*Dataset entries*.
[Start of section]

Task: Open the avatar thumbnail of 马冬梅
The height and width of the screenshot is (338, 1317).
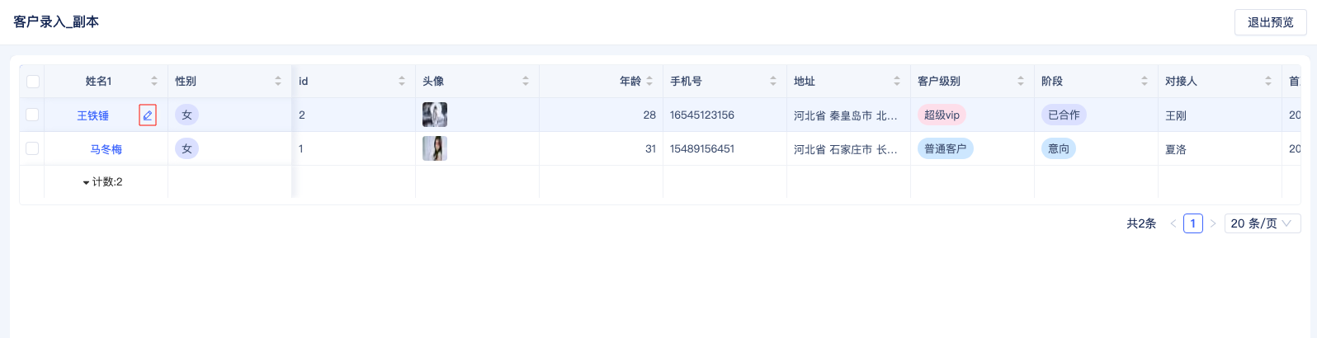Action: [x=435, y=148]
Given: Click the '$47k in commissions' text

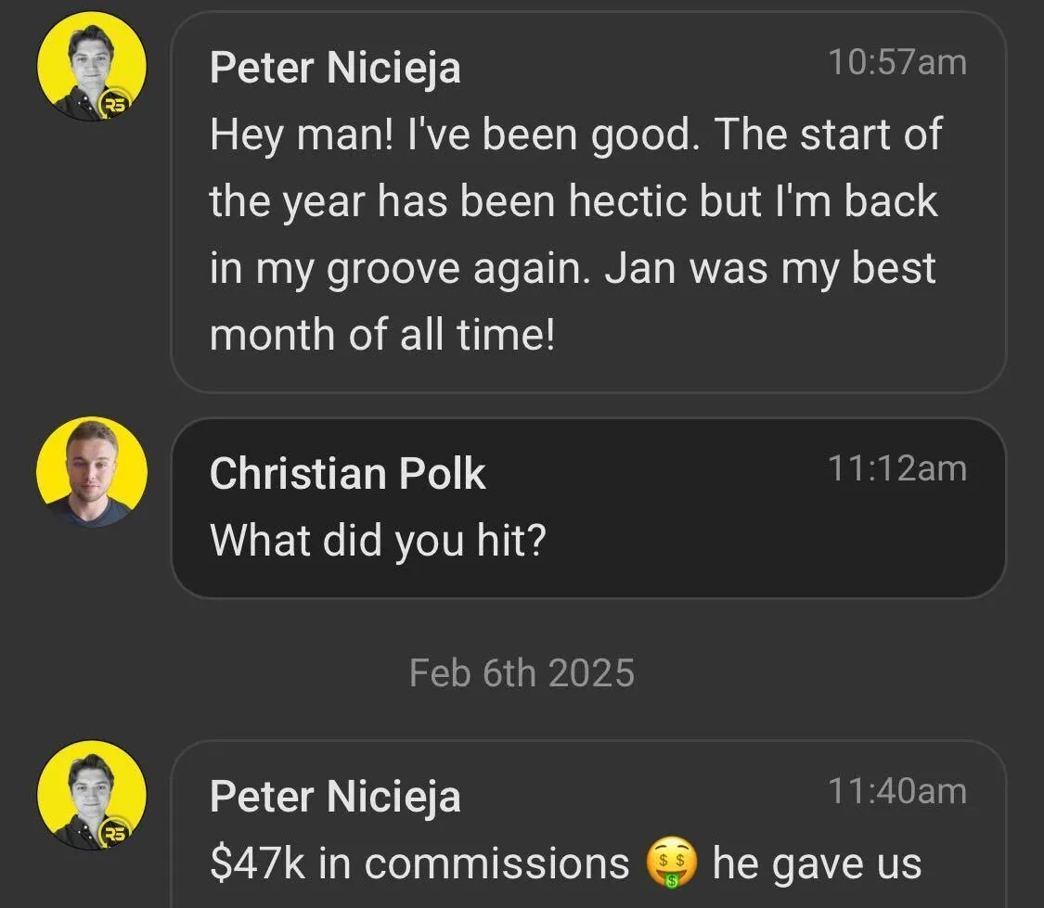Looking at the screenshot, I should (x=419, y=863).
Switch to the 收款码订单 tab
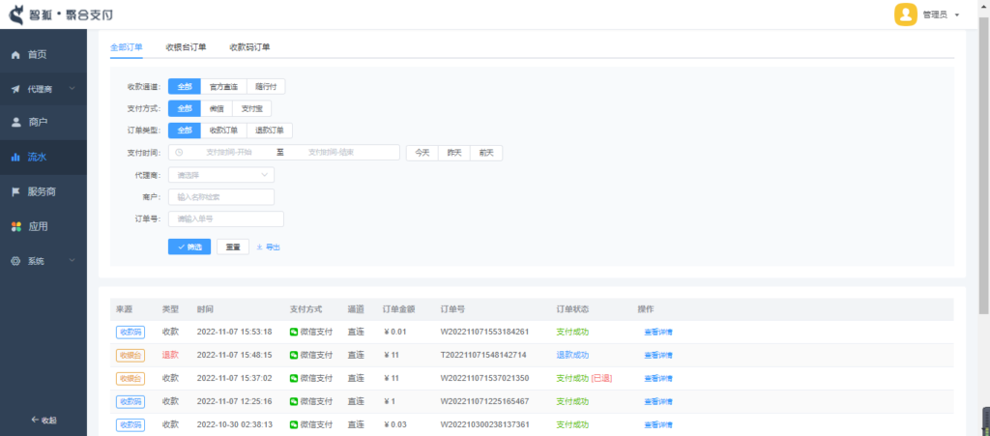The image size is (990, 436). pyautogui.click(x=249, y=46)
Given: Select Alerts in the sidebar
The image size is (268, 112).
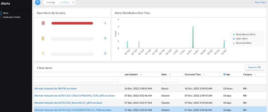Looking at the screenshot, I should tap(6, 13).
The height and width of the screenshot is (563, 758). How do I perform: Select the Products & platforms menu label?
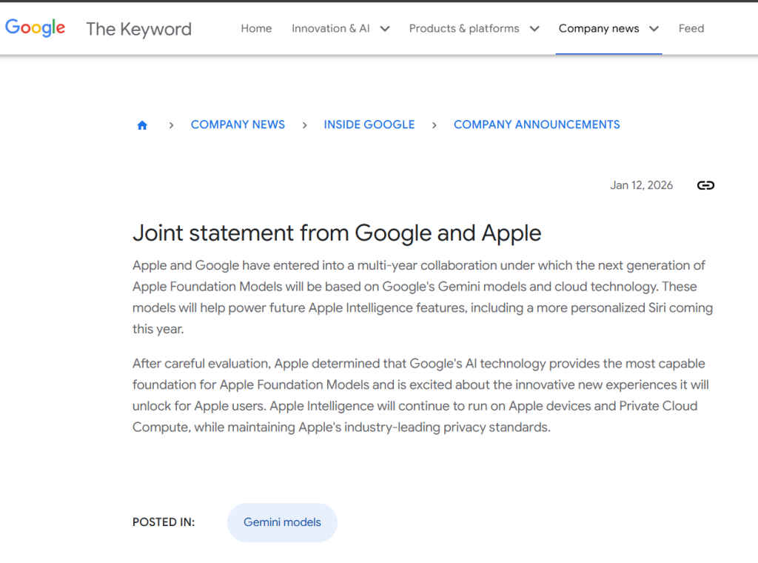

[End of section]

*Exercise aim*. Take the line containing "Given: Click the '$47k in commissions' text" as the first and the last line of the records as the end. Print every line in that span exactly, leaving out pictures.

*Response to the exercise*.
Given: Click the '$47k in commissions' text

Looking at the screenshot, I should (x=419, y=863).
Switch to the 收款码订单 tab
The image size is (990, 436). pyautogui.click(x=249, y=46)
Given: Select Alerts in the sidebar
The image size is (268, 112).
Looking at the screenshot, I should tap(6, 13).
The height and width of the screenshot is (563, 758). How do I perform: Select the Products & platforms menu label?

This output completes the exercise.